If 11s. 7½d. is quoted for the above cloth, the price is said to be based on “double weaving.”
For jacquard fabrics the price is usually based on 2½ to 3 times weaving, and in special cases, such as new styles, an extra profit is put upon the 3-times weaving.
Sometimes the expenses are said to be 5 or 10 per cent. more than weaving. If the weaving wage were 2s. 6d., and the expenses 10 per cent. more than weaving, the expenses would be 2s. 9d.
Contraction.—The length of warp required to weave a piece of a given length will vary with the pattern or weave of the cloth, and depends also on the elasticity of the yarn and the counts of both warp and weft. Owing to this difference in the elasticity of various classes of yarns, and the variation in the elasticity of the same yarn at different degrees of tension, it is impossible to lay down rules for the calculation of the exact warp length for a given length of piece, or for the exact width in the reed for a required width of piece. The length of warp required can only be obtained with exactness from experience, especially in fancy cloths.
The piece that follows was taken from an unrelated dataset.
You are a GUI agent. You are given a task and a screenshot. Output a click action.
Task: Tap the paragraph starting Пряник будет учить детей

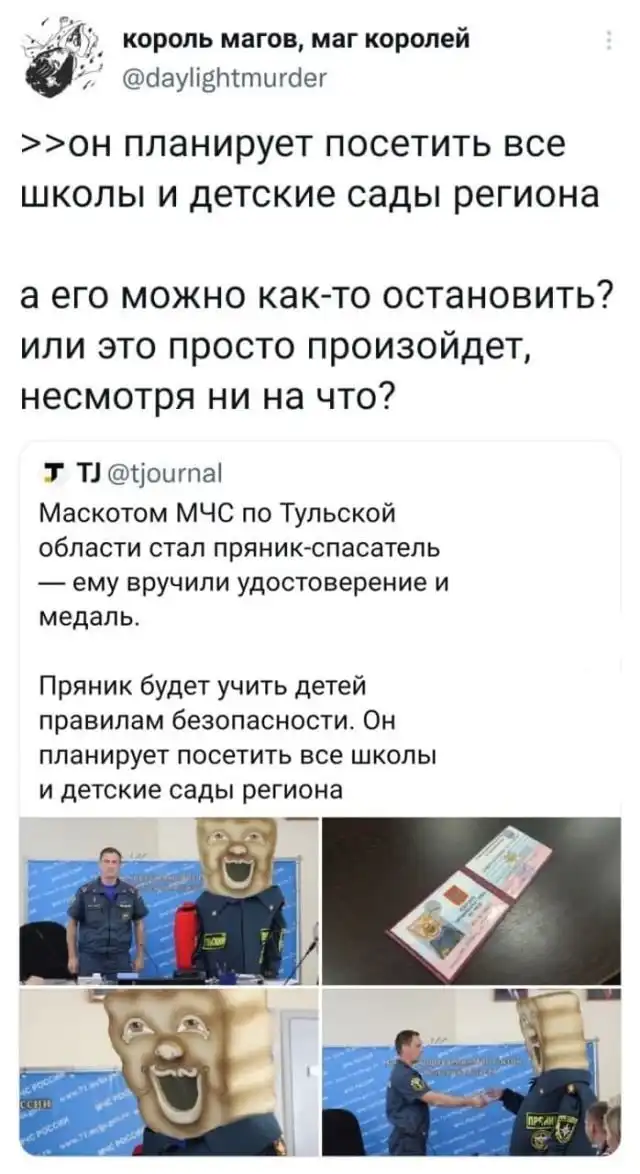pyautogui.click(x=237, y=738)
As previously stated, twofold yarns are more elastic than single; indeed, with some kinds of twofold American yarns, such as are used in velvets, the percentage of contraction becomes less with an increase in the number of picks, owing to the increase of tension upon the yarn, which causes it to stretch more.
Roughly, the amount of contraction to allow in the warp can be obtained by taking into account the counts of weft and the number of intersections which the warp makes with the weft. The thicker the counts of weft the more the warp will be bent out of a straight line, also with an increase in the number of picks the amount of take-up or contraction will increase. This does not vary in a regular manner, as the angle which the warp makes in bending over the weft changes with any variation in the picks. Furthermore, the greater the tension on the warp yarn the more it will stretch, and also the more it will compress the weft at the point of intersection.
A rough estimate only can therefore be made if there is no previous experience in the same class of goods to guide the manufacturer.
A method of roughly estimating the percentage of milling-up of the warp is to multiply the intersections of the warp per inch by a number found by experience to give the right result, and to divide this product by the counts of weft used.
For rather heavily picked cloths the multiplier 4 gives a fairly accurate result, and in cloths with a medium number of picks and medium counts the multiplier 3 will be used. In some classes of goods the multiplier requires to be 5; but when a correct multiplier is found for a certain class of goods, it will serve for changes in that class. The system is certainly not accurate in all cases, but it embraces roughly the different causes which alter the percentage of contraction or milling-up in the warp, and is therefore of some use in practice.